Begitu sampai di kantor pos, gue melihat ada dua orang (satu laki-laki, satu perempuan) yang sedang berdiri kayak lagi ngisi form, dan satu ibu-ibu yang lagi duduk antre.

Pas masuk, dua orang yang berdiri ini melihat ke arah gue dan yang perempuan tersenyum lebar sambil bilang, “Eh, Firman.”

Gue ingat sama muka perempuan ini. Karena dia berkumis tipis dan gue ingat sempat mengagumi dia karena kumis tipisnya itu. Masalahnya, gue enggak ingat namanya.

Gue tentu saja refleks membalas senyumnya, sambil berusaha terlihat seperti gue kenal dengan bilang, “Jauh amat ke sini?” yang dia jawab dengan “Kan rumah saya di dekat sini. Kamu kali yang kejauhan.”

Akhirnya gue cuma ketawa gak jelas.

Karena paket yang gue bawa cukup banyak, jadi gue harus menunggu lumayan lama sampai proses input pesanan selesai. Kebetulan, si perempuan tadi juga masih ngisi form yang gue enggak tau apa.

“Eh, Firman, kamu kerja di mana sekarang?”

Gue sempat bingung dan khawatir dia akan mengerti dengan jawaban gue. Maka, karena gue lagi bawa paket adek gue, gue jawab aja gue jualan, ngurusin olsyop.

“Enggak mungkin,” kata dia. “Masa olshop. Kamu kerja di mana?”

“Saya kerja di rumah.”

“Ngaco! Masa kerja di rumah sih.”

Akhirnya perdebatan enggak penting itu berhenti sendiri setelah form yang dia isi selesai. Setelah form itu dia setor, dia kembali duduk di sebelah gue.

“Eh, Firman, yang gemuk-gemuk itu pacar atau istri kamu?”

Gue sedikit kaget. “Yang gemuk yang mana?”

“Ih, pacar kamu saking banyaknya sih sampai lupa.”

Karena bingung mau merespons seperti apa, akhirnya gue cuma tertawa dan melihat ibu-ibu yang tadi antre memandangi gue dengan tatapan heran.

Setelah transaksi di kantor pos selesai, gue pamit ke mereka.

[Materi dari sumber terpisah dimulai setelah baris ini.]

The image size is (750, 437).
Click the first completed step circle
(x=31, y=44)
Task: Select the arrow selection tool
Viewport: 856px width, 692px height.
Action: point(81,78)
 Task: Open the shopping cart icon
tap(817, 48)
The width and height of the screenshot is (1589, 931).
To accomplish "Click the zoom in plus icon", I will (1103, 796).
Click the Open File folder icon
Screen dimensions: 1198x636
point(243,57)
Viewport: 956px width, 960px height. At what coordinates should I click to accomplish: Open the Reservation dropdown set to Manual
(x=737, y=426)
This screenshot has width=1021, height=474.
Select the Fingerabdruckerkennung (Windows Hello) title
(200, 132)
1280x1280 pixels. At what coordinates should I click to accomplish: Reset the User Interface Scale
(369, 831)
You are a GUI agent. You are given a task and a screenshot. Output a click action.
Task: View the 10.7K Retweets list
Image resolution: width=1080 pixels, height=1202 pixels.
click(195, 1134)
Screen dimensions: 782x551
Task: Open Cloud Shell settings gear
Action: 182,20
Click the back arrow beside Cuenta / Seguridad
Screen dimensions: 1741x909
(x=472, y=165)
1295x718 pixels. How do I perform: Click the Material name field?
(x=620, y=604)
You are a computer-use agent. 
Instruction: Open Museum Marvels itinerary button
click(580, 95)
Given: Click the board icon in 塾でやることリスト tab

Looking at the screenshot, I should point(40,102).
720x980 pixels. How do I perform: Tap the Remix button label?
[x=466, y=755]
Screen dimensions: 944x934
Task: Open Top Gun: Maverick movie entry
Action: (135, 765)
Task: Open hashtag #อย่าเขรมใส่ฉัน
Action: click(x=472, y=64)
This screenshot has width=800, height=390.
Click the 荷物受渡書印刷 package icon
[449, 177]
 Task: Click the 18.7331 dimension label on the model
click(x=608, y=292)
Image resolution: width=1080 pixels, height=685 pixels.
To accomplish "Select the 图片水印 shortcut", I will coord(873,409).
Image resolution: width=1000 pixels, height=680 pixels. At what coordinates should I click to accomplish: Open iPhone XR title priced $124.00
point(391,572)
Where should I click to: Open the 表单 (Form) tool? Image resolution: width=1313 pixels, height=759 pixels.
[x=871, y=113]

“Eh, main-main ke rumah lagi,” kata dia.

LAGI?

“Emang rumah kamu di mana sekarang?”

“Masih yang dulu, yang kamu pernah main ke sana sama Kak Ira,” jawab dia.

Mendadak kepala gue pusing.

Rasanya setiap kali gue ketemu orang, semesta berkonspirasi untuk memaksa gue mengetahui hal-hal yang paling dibenci oleh Einstein sekalipun.

Copyright © N Firmansyah
Founder of Artifisial Indonesia.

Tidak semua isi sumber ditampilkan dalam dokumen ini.